Today I want to admit that these results also imply that even thick speculative markets, full of lots of people trading lots of money, often have big info failures. While I am a big fan of using speculative markets to aggregate info, I must admit that they quite often fail to aggregate all relevant info, even when a lot of money can be won there.
CEOs at private firms choose investments based on private info on likely rates of return. If the same firm were to be made public, however, the above evidence suggests that CEOs would make less than 25% of those investments. In the other 75+% of cases, the CEO would estimate that market speculators would not credit the stock price for the value of those promising investments, but would instead punish the firm for lower short term earnings. It seems that market speculators cannot distinguish these investments from other less promising ones that CEOs would undertake if speculators were to credit these. CEOs typically know crucial investment details not available to speculators.

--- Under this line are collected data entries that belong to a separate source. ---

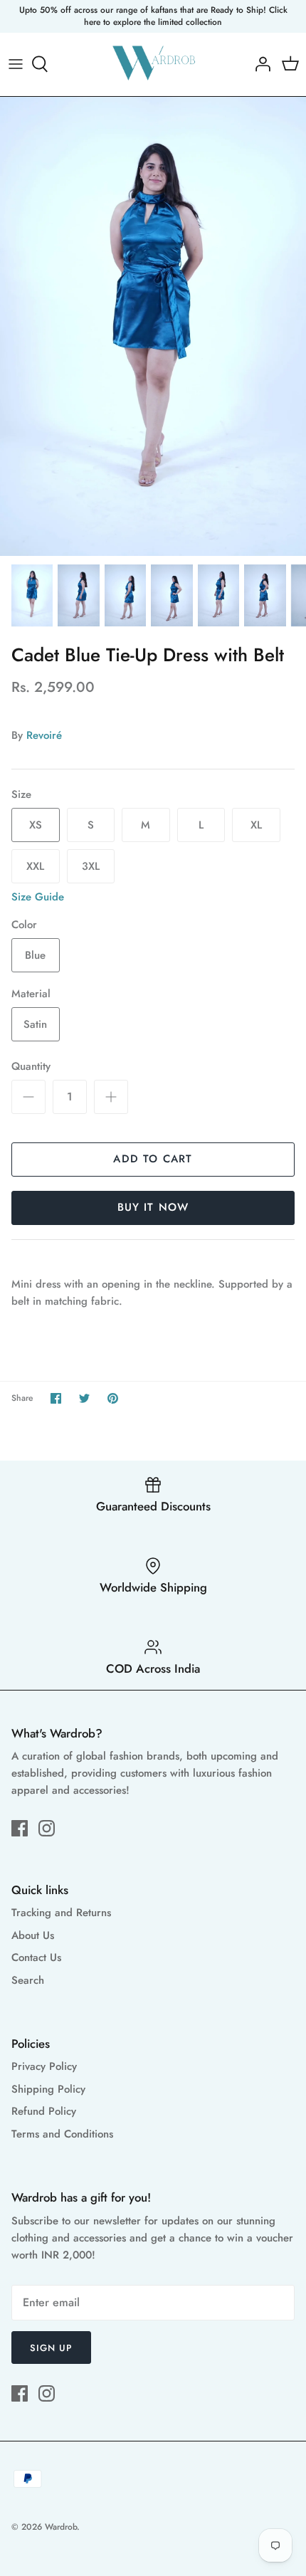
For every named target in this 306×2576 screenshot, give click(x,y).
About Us (32, 1935)
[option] (153, 326)
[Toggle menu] (15, 64)
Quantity (31, 1066)
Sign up (51, 2348)
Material (31, 994)
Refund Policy (43, 2111)
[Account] (259, 64)
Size (21, 794)
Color (24, 925)
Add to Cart (152, 1159)
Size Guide (37, 896)
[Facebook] (19, 1828)
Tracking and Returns (61, 1912)
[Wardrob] (153, 64)
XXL (35, 866)
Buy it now (153, 1207)
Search (27, 1980)
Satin (35, 1024)
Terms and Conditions (62, 2134)
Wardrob (61, 2526)
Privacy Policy (44, 2066)
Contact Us (36, 1957)
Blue (35, 955)
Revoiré (44, 735)
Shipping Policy (48, 2089)
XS (35, 825)
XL (256, 825)
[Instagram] (46, 1828)
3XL (91, 866)
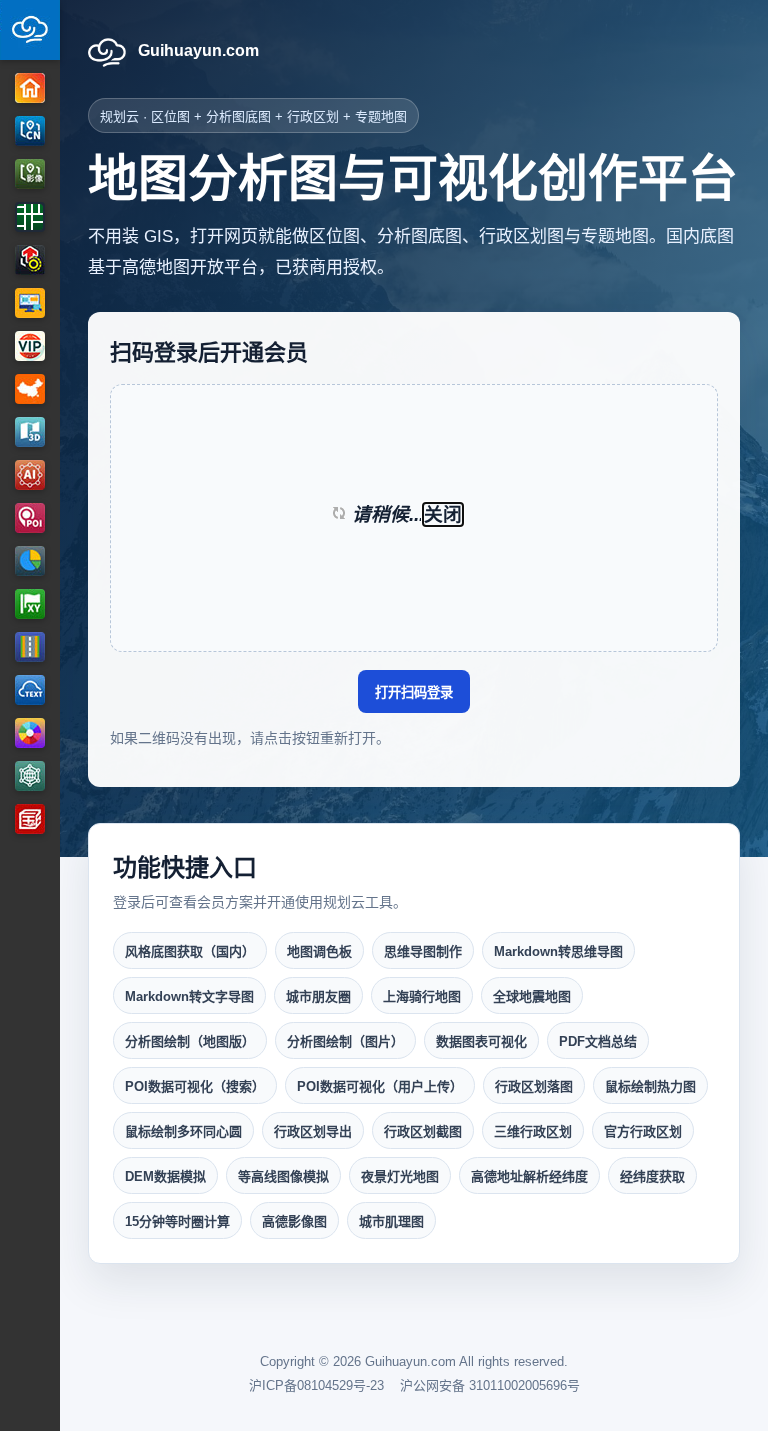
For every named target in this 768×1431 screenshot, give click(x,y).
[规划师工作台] (30, 303)
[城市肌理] (30, 217)
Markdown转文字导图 (189, 996)
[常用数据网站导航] (30, 776)
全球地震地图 (532, 996)
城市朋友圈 (318, 996)
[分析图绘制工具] (30, 260)
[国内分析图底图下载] (30, 131)
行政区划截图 (423, 1131)
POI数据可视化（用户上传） (380, 1086)
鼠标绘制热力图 (650, 1086)
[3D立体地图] (30, 432)
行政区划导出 (313, 1131)
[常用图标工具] (30, 561)
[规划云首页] (30, 30)
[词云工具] (30, 690)
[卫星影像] (30, 174)
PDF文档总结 (598, 1041)
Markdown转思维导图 (558, 951)
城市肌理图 (391, 1221)
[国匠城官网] (30, 819)
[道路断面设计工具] (30, 647)
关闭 (443, 514)
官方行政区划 (643, 1131)
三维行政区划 (533, 1131)
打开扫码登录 (414, 692)
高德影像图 (294, 1221)
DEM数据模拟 (165, 1176)
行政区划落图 (534, 1086)
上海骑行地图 (422, 996)
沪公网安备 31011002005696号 (490, 1385)
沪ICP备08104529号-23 (316, 1385)
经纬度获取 (652, 1176)
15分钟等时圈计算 (177, 1221)
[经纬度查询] (30, 604)
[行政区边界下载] (30, 389)
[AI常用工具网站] (30, 475)
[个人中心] (30, 346)
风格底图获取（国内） (190, 951)
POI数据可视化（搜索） (195, 1086)
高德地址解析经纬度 (529, 1176)
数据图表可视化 (481, 1041)
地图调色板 (319, 951)
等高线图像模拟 (283, 1176)
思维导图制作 (423, 951)
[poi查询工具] (30, 518)
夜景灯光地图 (400, 1176)
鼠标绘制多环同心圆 (183, 1131)
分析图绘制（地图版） (190, 1041)
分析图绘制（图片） (345, 1041)
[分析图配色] (30, 733)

Now I can see ways to improve existing stock markets, so that they could aggregate more investment info. We could allow and even encourage “insider” stock trading by firm insiders like the CEO. And we could create decision markets, trading the stock value conditional on specific investment decisions. But while these changes should raise that <25% figure, i.e., the fraction of investments by private firms that would also be made by a public firm, they might not raise it by much.
Speculative markets can work info aggregation wonders, at least compared to common methods like surveys or committee meetings. But if you really want as much info as possible on big investments, we still know of nothing better than rich private investors with a lot on the line.
Yes, they "look" too short-sighted, but looks can be deceiving. Human intuition is frequently too confident about uncertain matters, of which long-term investments are a classic example. Private firms are run more at the whim of individuals, so perhaps they display this risk-seeking bias more, whereas public firms are appropriately conservative. Or perhaps not. The point is, you can't just assume where the failure lies. What is the fact of the matter?
Metrics that might shed light:1. Overall return on capital in public vs private firms (this favours public firms)2. Survivorship rate in public vs private firms (this favours public firms)3. Cross-national comparison of growth rates and return on capital compared with % of the economy in public firms (I don't know what this would look like)
If you aren't spending your own money, you can easily build your empire via lots of bad investments. It takes a lot of work to identify the good ones.